On Monday, three Jaish terrorists were killed in a 16-hour operation in Pinglan area of south Kashmir's Pulwama district, 12 km from the spot of the February 14 terror attack on a CRPF convoy. An Army major and four security personnel lost their lives in the encounter.
"The Jaish-e-Mohammed is the brainchild of the Pakistan army and it is the Pakistan Army and ISI that controls Jaish-e-Mohammed. The involvement of the Pakistan Army is 100 per cent and there is no doubt in it," Lt Gen Dhillon told reporters.
He also appealed to the parents of Kashmiri youth who have joined terror outfits to persuade their sons to either surrender or face death. "I would like to tell the parents of Kashmiri youth, especially the mothers... to request their sons, who have joined terrorism, to surrender and return to the mainstream.
"Anyone who has picked the gun in Kashmir will be eliminated, unless he surrenders. This is a message and request to all of them," he said.

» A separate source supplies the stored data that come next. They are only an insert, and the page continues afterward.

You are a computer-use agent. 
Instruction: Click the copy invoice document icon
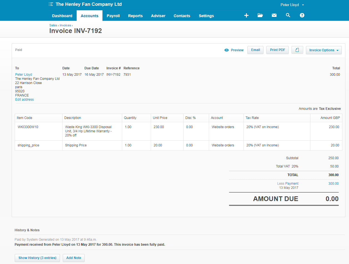pyautogui.click(x=297, y=50)
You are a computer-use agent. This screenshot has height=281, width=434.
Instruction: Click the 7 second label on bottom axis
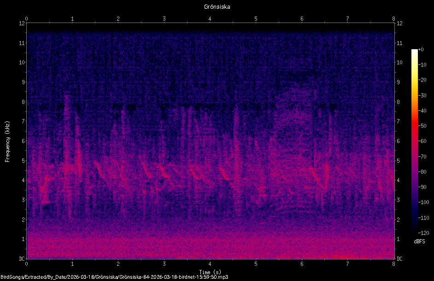347,264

Giving details of Monday's operation, he said the three Jaish terrorists killed included Kamran, the self-styled chief operations commander of the Jaish in Kashmir valley.
"On specific information the day before (intervening night of Sunday and Monday), we hit this module and I am happy to inform the country that in less than 100 hours of the car bomb attack, we eliminated the JeM leadership in Kashmir," he said.

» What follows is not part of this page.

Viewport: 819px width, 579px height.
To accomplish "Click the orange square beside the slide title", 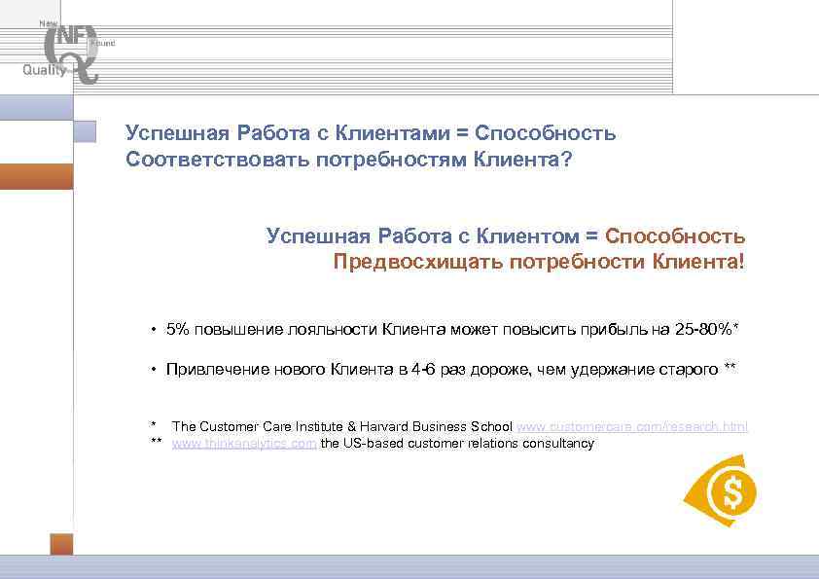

Security forces were tracking the Jaish's top leadership ever since the February 14 attack for which the group has claimed responsibility, the Army officer said.
"The attack was carried out by JeM and it was being controlled by Pakistan with the support of the ISI and the Pakistan Army. The local top commanders, most of them Pakistanis, who were in charge of controlling, coordinating, fabricating and execution of this operation were the main people of the JeM in the Valley," he said.
Last week's strike, when a suicide bomber detonated a car filled with explosives (RDX) near a bus, was a first for Kashmir, he said. "With this type of intensity, it has never happened before. However, similar incidents have happened in other countries like Syria, Afghanistan and Pakistan."
"Since this modus operandi has now been started by terrorists, we are alive to it... we are keeping all options open to deal with this type of modus operandi in future," he added.
Asked if Gazi Abdul Rashid, one of the Jaish terrorists killed on Monday, had an Afghanistan connection, Lt Gen Dhillon said, "Many Gazis have come and gone. There is nothing new in it... We will handle it, Let any Gazi come."
Referring to infiltration attempts, he said there was not much activity along the Line of Control due to snowfall and terrain conditions over the past month but Pakistan has been pushing in infiltrators from other routes on the Jammu side.
"There has been infiltration on the other routes, that is from the international border sector and south of Jammu in the area of Samba, Hiranagar and Pathankot sector. That infiltration is continuing... Pakistan is carrying out infiltration into Kashmir Valley for the results they want."
Nonetheless, the numbers have reduced in the recent past, Lt Gen Dhillon said. "Anyone who enters Kashmir Valley will not go back alive," he warned.
According to him, radicalisation of the youth was a concern, but efforts directed at reversing the trend had started.
"Inimical elements are involved in the radicalisation of youth of Kashmir but the efforts of government security forces and opinion makers have helped reduce it. I would say it is a work in progress and we will continue our efforts and attempts in a collective manner," he said.
Sending out a message to parents whose children had taken up the gun, he said the government had initiated a "very good surrender policy" so their children could join the mainstream.
The GOC said local recruitment had come down in recent months.
Elaborating, IG Pani said there was a significant dip in the recruitment of local youth in terror outfits due to the elimination of top commanders.
"There has not been much of it in the past three months. There are families who have played a key role and made a lot of effort to bring their sons back. Families and the community have an important role to play in this," Mr Pani said.